[JLOI2013] terrain generation
Topic links : https://www.lydsy.com/JudgeOnline/problem.php?id=3193
Problem solution :
This arrangement required a total of the title, one conventional approach is that all the elements are arranged according to a certain manner and then inserted inside a a.
The problem is sorted in descending order like this has no effect on the elements behind.
There are a number of elements equal to how we get?
If the label is a sequence of words is blind $ jb $ row on the line.
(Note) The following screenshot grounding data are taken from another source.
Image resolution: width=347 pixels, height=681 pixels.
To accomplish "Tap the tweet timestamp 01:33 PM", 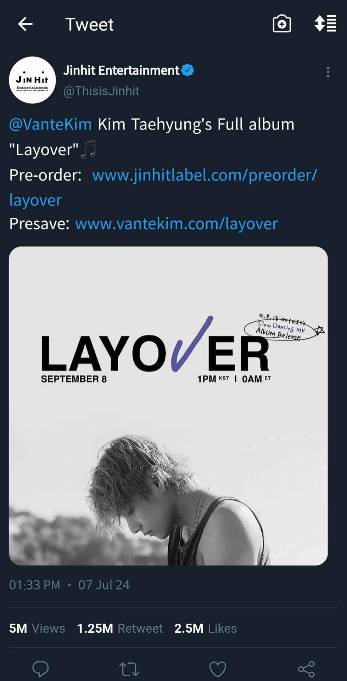I will click(x=35, y=585).
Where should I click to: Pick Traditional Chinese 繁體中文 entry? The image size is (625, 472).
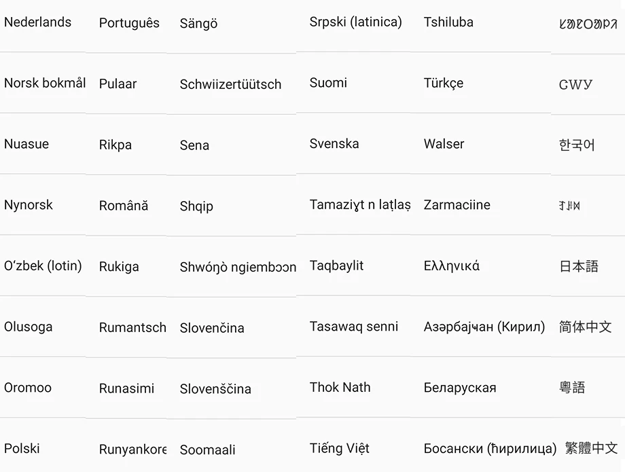pos(591,448)
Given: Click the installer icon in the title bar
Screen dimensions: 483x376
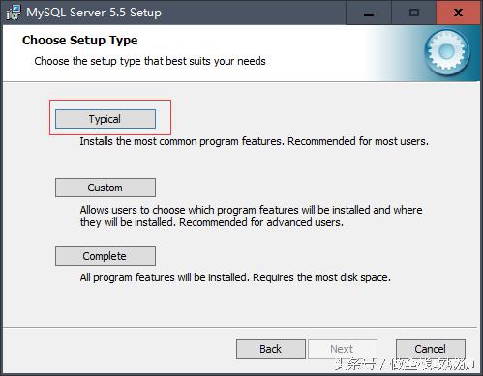Looking at the screenshot, I should point(14,13).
If the contour is the sequence, so long as the $ A $ in accordance with the second keyword like.
Code :
#include <bits/stdc++.h>
#define N 1010
using namespace std;
const int mod = 2011 ;
char *p1, *p2, buf[100000];
#define nc() (p1 == p2 && (p2 = (p1 = buf) + fread(buf, 1, 100000, stdin), p1 == p2) ? EOF : *p1 ++ )
int rd() {
int x = 0, f = 1;
char c = nc();
while (c < 48) {
if (c == '-')
f = -1;
c = nc();
}
while (c > 47) {
x = (((x << 2) + x) << 1) + (c ^ 48), c = nc();
}
return x * f;
}
struct Node {
int h, rk;
}a[N];
int dp[N];
inline bool cmp(const Node &a, const Node &b) {
return a.h == b.h ? a.rk < b.rk : a.h > b.h;
}
int main() {
int n = rd();
for (int i = 1; i <= n; i ++ ) {
a[i].h = rd(), a[i].rk = rd() - 1;
}
int ans1 = 1, ans2 = 1;
sort(a + 1, a + n + 1, cmp);
for (int i = 1; i <= n; i ++ ) {
int dic = i;
while (dic <= n && a[dic].h == a[i].h) {
dic ++ ;
}
dic -- ;
memset(dp, 0, sizeof dp);
dp[0] = 1;
for (int j = i; j <= dic; j ++ ) {
ans1 = ans1 * (min(i, a[j].rk + 1) + j - i) % mod;
for (int k = 1; k <= min(a[j].rk, i - 1); k ++ ) {
dp[k] = (dp[k - 1] + dp[k]) % mod;
}
}
int sum = 0;
for (int j = 0; j <= min(a[dic].rk, i - 1); j ++ ) {
(sum += dp[j]) %= mod;
}
(ans2 *= sum) %= mod;
i = dic;
}
cout << ans1 << ' ' << ans2 << endl ;
return 0;
}
Summary : Remember, to consider the issue when the current time stamp that is easy to overlook the variables taken into account, even though most of the time with less.